Back in Russell Edgington’s kingdom, an escape and rescue attempt is in the works. Tara has waited until Franklin has fallen into the sleep of the dead after a night of torrid and violent passion to escape. Before locating her clothes, Tara takes up a mace from the collection of medieval weapons on display on their bedroom wall and smashes Franklin’s head like a pumpkin, and dashes out of the room to find Sookie. Tara manages to convince the were guard stationed outside Sookie’s room to let her in to feed Sookie some almonds as per Talbot’s request. How does she convince him, you ask? You see, Tara tells him Talbot wants to serve Sookie for dinner, hence the almonds, and if Sookie doesn’t get the almonds, Russell will cut off the guard’s and his pack’s supply of V. Simple. So in goes Tara, exclaiming that the guard has let Sookie escape because he fell asleep. So in goes the guard, who then gets jumped and beat up by the two gals, hit on the head by the bowl of almonds and whatever decorative item Sookie’s holding, and is knocked out cold. Out goes Sookie and Tara, running hell bent for leather for their freedom.

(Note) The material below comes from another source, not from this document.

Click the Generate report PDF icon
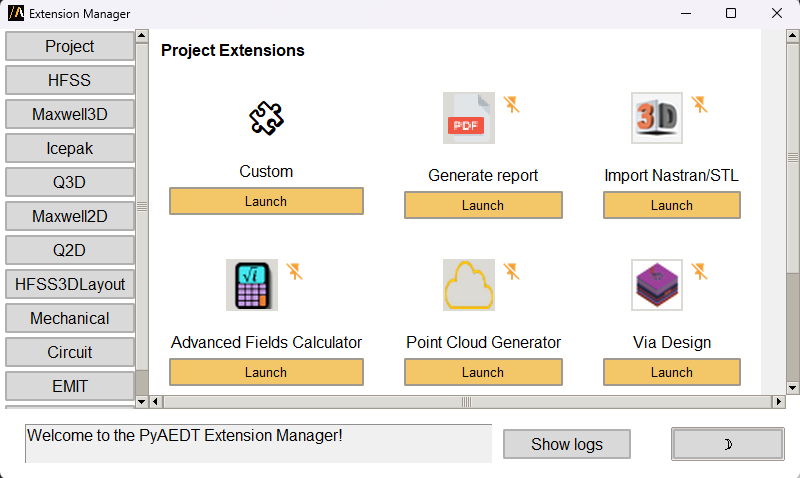This screenshot has height=478, width=800. point(468,118)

But of course, we know Sookie ain’t leaving without her beloved Bill. Who BTW, has been restrained with silver chains in a brick building a.k.a. the slave quarters, and has been tortured and drained to the point of death by Lorena. To add insult to injury, given the go ahead by Lorena, Cooter and Debbie have binged on Bill’s blood, and they are just ecstatic to be drinking right from the source. All the while Lorena stood back watching and crying the blues, her face stained with blood tears. When Cooter and Debbie leave the building, Sookie goes in to kneel at Bill’s side looking for signs of life, when out from the shadows pops Lorena. Lorena launches Sookie at a wall and lunges at her. The last time we see Sookie, Lorena is taking a bite out of her while Sookie screams for her life at the top of her lungs. And we all know that Lorena at her throat does not bode well for Sookie. Will Lorena make good on her threat and end up wearing Sookie’s ribcage as a hat?

Maybe not, but who’s gonna save Sookie now since Eric has let her down and Bill is incapacitated at the moment? Well Alcide, of course, who runs into Tara outside on Russell’s property, first as a white wolf, then in his altogether. I was wondering where he was.

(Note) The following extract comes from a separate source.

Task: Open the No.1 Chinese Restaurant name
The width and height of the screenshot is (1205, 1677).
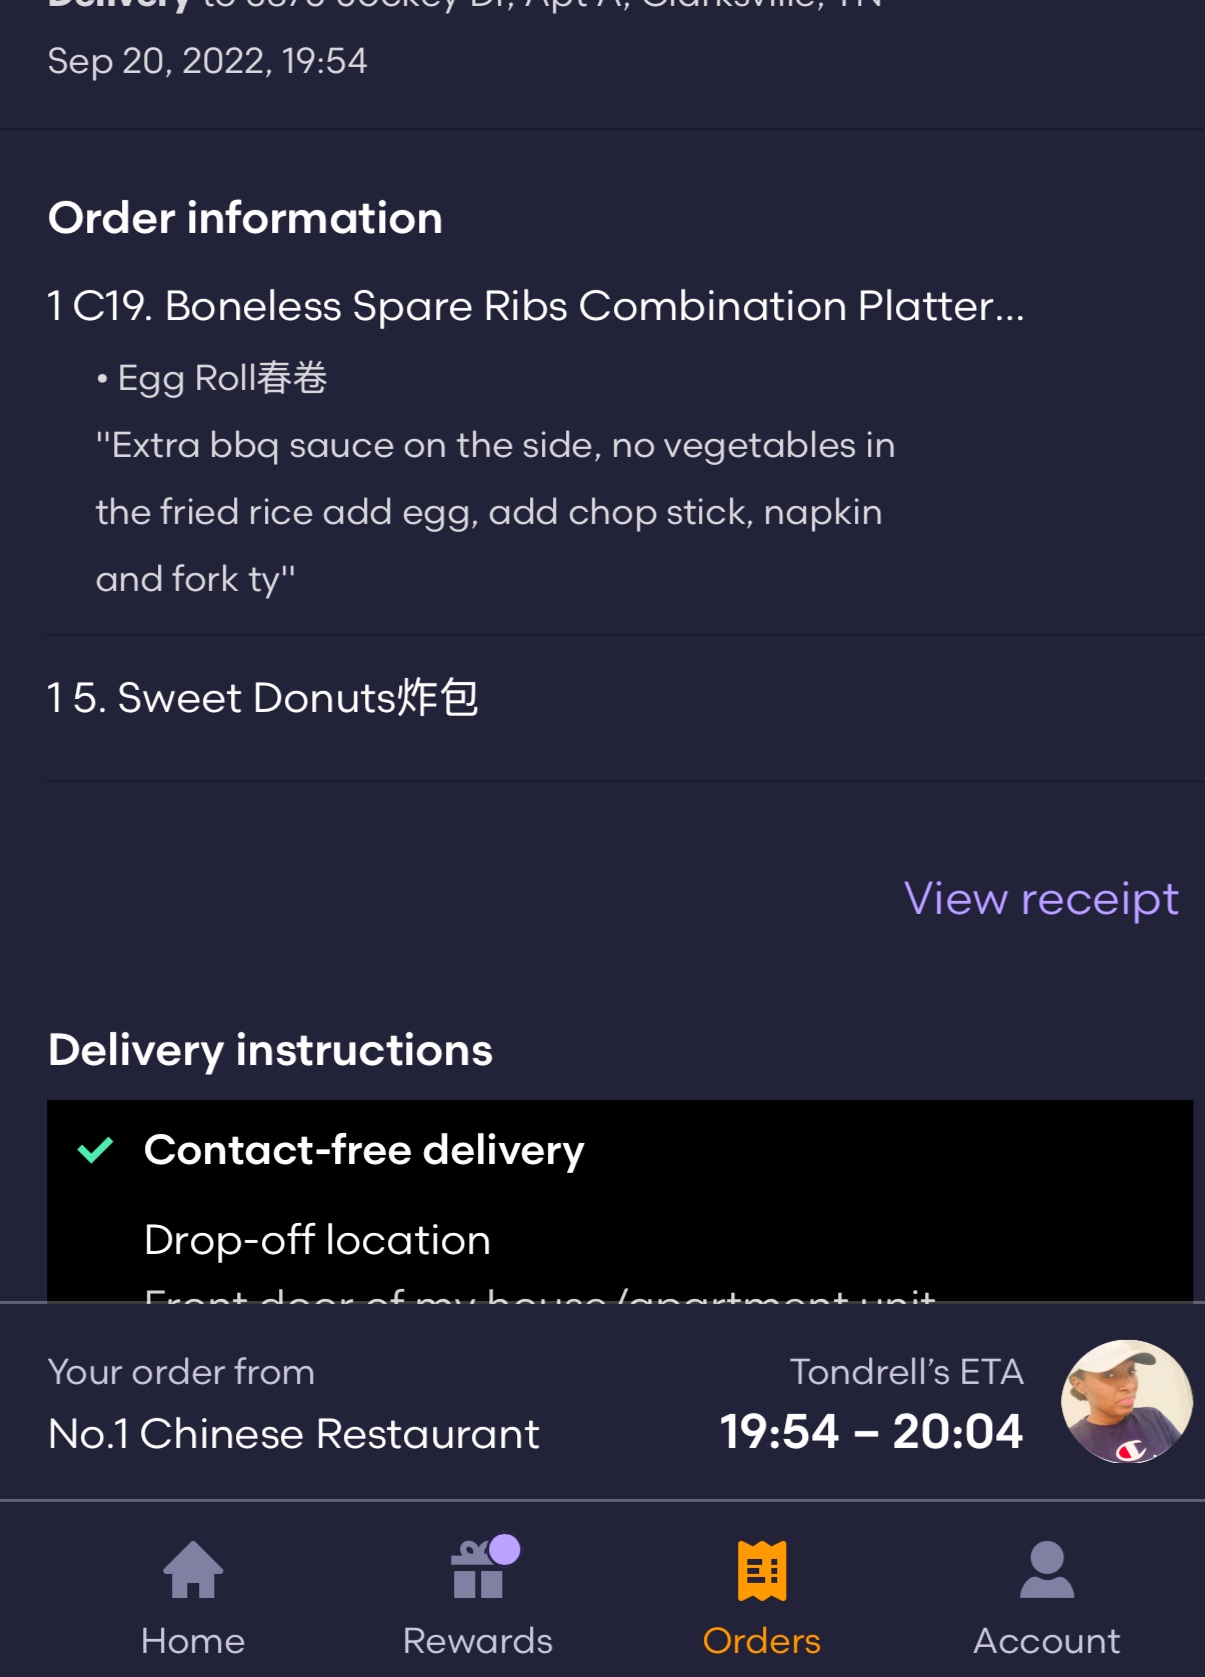Action: (x=294, y=1434)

In amongst all this excitement, Talbot fumed about the damages to his house and fumed about the fact that Russell never takes him anywhere, and Jessica has been glamoring people. Bill shares a tender and illuminating moment with Lorena, and Russell loses his temper a few times. Russell and Eric drive to the Queen’s place to pay her an unannounced visit. While there, after killing her guards, Russell proposes marriage to her —again, and Eric gives Queen Sophie Anne a literal smack down for trying to frame him, threatening to tear off her head and throw it in the pool.  Once the Queen grudgingly agrees to Russell’s proposal, Eric sweeps her off her feet and carries her away to restrain her. Sophie Anne, spoiled royal that she is, wails for her human Hadley, who just happens to be Sookie’s cousin, remember?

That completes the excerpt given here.